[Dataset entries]
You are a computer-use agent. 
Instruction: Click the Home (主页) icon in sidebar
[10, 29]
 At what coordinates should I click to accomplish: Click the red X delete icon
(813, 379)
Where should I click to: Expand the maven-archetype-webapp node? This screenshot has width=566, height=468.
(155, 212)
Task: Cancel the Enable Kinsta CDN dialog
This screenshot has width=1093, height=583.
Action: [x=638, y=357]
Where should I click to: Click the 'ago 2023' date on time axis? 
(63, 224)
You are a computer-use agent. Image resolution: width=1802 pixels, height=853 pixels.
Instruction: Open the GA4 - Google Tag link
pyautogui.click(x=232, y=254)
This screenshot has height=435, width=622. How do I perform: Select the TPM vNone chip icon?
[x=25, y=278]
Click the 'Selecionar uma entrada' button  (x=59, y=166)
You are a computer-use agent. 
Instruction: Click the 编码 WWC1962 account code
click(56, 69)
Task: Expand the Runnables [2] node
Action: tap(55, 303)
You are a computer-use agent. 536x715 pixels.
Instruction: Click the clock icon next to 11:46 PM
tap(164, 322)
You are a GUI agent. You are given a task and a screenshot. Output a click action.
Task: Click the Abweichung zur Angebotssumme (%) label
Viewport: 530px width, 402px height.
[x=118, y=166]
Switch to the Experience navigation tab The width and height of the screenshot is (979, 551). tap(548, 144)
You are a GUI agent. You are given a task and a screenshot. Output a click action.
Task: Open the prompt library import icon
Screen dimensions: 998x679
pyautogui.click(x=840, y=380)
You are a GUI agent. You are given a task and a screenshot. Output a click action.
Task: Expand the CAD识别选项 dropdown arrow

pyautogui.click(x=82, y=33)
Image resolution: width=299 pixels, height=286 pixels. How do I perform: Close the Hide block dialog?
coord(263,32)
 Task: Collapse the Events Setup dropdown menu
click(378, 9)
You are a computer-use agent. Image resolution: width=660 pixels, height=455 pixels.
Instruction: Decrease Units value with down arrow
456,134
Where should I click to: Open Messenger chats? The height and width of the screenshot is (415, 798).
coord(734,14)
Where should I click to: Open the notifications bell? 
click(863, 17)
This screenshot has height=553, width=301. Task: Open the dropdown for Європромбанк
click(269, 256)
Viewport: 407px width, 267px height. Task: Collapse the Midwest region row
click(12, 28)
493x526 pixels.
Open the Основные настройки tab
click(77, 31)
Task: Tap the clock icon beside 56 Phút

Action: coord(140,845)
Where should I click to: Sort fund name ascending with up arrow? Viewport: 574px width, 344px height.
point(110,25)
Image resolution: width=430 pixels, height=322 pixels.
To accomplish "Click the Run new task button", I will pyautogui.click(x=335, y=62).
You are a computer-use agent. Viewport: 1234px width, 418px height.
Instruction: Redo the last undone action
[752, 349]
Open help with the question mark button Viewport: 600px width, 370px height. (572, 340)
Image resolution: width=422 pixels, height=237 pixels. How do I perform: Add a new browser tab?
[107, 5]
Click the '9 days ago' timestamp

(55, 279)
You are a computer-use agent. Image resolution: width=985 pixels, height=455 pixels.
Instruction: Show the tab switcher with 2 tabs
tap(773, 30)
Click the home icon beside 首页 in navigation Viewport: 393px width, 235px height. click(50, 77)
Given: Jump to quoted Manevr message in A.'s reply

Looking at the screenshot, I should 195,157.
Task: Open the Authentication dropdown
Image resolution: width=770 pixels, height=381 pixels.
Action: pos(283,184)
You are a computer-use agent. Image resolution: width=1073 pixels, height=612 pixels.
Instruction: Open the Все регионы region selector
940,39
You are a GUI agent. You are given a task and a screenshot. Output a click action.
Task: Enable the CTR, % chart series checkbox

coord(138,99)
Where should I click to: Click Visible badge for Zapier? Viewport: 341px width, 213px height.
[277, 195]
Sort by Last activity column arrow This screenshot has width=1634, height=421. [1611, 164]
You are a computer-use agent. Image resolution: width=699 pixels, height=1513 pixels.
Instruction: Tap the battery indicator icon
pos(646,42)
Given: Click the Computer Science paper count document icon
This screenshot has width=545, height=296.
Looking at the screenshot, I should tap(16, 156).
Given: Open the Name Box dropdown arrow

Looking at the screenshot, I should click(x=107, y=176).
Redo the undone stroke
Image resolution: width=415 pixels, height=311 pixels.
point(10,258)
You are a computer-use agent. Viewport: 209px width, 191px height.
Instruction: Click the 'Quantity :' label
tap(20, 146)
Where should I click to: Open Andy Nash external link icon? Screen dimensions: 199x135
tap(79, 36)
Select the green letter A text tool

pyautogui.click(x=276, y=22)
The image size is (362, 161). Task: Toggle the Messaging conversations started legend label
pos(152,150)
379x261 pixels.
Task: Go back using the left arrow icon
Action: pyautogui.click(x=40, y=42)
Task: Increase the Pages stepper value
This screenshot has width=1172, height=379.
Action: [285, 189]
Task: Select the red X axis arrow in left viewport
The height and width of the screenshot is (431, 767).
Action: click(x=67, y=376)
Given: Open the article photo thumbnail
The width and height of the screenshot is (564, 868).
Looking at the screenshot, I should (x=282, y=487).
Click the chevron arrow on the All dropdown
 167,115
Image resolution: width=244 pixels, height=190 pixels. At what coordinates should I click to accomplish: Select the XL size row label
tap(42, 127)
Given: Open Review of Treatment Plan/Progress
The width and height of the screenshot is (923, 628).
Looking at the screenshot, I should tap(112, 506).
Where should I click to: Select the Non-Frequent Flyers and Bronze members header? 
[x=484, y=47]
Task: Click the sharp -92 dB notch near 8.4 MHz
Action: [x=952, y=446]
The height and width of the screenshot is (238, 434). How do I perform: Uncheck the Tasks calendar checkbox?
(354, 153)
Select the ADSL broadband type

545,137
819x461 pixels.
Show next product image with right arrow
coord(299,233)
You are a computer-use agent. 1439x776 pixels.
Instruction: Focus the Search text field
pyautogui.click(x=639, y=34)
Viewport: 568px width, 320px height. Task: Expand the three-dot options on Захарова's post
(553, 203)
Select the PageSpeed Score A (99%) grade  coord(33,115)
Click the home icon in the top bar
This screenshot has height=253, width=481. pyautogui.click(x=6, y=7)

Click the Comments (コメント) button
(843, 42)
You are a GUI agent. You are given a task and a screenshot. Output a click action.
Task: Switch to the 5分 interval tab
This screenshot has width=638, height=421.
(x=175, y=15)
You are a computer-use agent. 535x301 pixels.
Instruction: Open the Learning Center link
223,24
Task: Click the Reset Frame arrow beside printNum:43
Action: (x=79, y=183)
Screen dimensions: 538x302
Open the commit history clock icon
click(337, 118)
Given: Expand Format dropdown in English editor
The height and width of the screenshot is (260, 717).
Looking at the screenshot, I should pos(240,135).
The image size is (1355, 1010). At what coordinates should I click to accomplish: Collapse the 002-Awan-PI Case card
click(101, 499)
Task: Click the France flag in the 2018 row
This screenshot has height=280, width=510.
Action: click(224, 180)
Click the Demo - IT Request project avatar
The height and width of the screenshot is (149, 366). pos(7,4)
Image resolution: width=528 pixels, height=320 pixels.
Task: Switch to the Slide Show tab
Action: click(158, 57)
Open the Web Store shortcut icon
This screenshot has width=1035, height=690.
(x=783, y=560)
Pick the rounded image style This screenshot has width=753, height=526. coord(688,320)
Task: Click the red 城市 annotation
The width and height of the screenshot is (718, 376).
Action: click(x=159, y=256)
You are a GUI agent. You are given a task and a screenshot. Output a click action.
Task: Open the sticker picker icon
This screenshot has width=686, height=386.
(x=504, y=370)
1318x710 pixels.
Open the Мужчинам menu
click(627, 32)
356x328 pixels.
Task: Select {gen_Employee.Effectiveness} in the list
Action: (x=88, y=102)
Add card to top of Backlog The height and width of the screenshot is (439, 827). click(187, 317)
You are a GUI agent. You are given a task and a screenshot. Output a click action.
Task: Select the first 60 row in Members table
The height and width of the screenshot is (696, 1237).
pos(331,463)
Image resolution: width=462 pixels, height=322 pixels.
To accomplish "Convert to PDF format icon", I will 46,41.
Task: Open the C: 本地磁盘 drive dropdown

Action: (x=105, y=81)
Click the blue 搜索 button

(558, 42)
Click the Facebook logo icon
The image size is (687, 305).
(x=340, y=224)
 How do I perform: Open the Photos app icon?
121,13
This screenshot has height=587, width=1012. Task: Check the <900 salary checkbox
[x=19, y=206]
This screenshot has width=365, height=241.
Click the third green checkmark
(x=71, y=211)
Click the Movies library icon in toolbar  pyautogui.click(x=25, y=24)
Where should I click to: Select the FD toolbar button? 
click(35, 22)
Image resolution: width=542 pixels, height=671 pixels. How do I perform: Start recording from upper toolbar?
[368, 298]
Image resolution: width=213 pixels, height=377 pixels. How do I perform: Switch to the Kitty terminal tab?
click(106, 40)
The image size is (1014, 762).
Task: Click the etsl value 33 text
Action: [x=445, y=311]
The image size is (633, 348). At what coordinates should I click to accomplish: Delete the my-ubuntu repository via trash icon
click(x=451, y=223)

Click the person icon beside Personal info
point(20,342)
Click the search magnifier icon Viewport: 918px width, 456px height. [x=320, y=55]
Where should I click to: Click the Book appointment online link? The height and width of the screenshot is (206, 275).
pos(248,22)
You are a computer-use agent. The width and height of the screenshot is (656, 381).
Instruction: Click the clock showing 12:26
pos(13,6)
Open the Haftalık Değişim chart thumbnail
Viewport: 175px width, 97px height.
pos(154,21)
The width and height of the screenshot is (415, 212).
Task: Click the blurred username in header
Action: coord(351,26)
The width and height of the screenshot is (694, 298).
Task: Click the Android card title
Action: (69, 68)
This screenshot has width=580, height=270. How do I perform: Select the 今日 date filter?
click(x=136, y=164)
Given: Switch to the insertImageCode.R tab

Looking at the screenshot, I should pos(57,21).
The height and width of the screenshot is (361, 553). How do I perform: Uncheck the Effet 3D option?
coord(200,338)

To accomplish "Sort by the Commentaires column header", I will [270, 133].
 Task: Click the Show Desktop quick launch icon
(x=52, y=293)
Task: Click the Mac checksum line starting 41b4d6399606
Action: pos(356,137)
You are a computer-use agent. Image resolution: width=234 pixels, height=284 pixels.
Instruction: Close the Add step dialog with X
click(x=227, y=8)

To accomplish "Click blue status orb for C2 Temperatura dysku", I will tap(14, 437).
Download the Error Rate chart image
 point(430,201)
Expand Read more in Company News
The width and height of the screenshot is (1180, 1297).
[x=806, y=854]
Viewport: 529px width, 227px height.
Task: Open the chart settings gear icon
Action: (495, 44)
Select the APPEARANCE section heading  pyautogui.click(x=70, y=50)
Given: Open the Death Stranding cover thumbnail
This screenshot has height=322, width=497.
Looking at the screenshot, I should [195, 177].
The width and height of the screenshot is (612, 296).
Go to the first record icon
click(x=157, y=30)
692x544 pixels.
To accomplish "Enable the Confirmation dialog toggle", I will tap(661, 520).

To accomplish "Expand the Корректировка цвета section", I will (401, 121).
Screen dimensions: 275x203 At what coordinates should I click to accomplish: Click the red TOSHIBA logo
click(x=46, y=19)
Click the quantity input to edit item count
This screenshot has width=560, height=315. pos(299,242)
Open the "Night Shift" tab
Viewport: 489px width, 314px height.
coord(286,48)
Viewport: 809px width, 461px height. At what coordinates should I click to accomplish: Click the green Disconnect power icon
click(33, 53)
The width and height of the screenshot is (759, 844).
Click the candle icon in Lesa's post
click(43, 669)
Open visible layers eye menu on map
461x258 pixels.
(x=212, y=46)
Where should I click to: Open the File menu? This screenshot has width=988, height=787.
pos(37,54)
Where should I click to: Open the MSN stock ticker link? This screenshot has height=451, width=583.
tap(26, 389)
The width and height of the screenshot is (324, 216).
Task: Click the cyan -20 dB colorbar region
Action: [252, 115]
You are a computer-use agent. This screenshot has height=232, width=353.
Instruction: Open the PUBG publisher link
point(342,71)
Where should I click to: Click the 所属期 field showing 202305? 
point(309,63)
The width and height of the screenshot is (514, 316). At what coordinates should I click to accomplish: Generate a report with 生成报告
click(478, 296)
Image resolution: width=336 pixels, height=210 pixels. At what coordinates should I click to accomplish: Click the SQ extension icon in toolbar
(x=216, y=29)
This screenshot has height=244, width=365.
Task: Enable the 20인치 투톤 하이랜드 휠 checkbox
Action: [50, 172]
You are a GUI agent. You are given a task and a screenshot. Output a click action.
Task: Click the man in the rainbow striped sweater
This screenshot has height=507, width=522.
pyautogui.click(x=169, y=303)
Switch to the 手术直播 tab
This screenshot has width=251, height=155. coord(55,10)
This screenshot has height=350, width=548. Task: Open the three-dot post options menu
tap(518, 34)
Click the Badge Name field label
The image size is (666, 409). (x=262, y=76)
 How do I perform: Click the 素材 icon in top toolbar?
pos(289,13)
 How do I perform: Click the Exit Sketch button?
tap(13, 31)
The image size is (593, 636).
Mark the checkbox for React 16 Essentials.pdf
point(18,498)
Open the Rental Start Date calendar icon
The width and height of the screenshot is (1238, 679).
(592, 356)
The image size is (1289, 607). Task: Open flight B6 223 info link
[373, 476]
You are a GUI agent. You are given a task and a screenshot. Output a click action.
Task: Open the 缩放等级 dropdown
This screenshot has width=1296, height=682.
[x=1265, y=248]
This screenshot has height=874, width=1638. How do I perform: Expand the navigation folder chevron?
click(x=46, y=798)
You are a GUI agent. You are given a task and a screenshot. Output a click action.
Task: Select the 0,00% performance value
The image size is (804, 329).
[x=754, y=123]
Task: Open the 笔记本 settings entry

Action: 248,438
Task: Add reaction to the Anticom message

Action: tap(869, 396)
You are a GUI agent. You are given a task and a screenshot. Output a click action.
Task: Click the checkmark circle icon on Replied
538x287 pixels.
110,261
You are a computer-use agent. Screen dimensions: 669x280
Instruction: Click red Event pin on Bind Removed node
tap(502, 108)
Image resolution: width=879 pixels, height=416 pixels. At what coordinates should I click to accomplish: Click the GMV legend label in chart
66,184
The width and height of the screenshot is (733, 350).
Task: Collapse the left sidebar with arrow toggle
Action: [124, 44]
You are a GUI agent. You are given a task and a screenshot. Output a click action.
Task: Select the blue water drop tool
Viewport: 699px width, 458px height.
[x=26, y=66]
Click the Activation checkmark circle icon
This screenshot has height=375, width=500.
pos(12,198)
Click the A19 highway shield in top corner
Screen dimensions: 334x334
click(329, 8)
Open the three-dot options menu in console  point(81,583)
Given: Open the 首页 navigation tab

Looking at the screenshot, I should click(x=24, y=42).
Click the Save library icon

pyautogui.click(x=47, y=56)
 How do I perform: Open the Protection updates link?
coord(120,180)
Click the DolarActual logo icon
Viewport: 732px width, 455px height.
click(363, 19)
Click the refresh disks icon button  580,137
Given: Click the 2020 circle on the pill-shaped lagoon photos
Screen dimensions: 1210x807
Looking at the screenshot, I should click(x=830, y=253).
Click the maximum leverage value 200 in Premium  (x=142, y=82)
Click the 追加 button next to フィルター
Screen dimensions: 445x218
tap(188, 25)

DIRECTIONS » The answer must consist of every line from the data that holds the string "column".

ANSWER TO THIS PROBLEM »
Sort by Last activity column arrow This screenshot has width=1634, height=421. [1611, 164]
To accomplish "Sort by the Commentaires column header", I will [270, 133].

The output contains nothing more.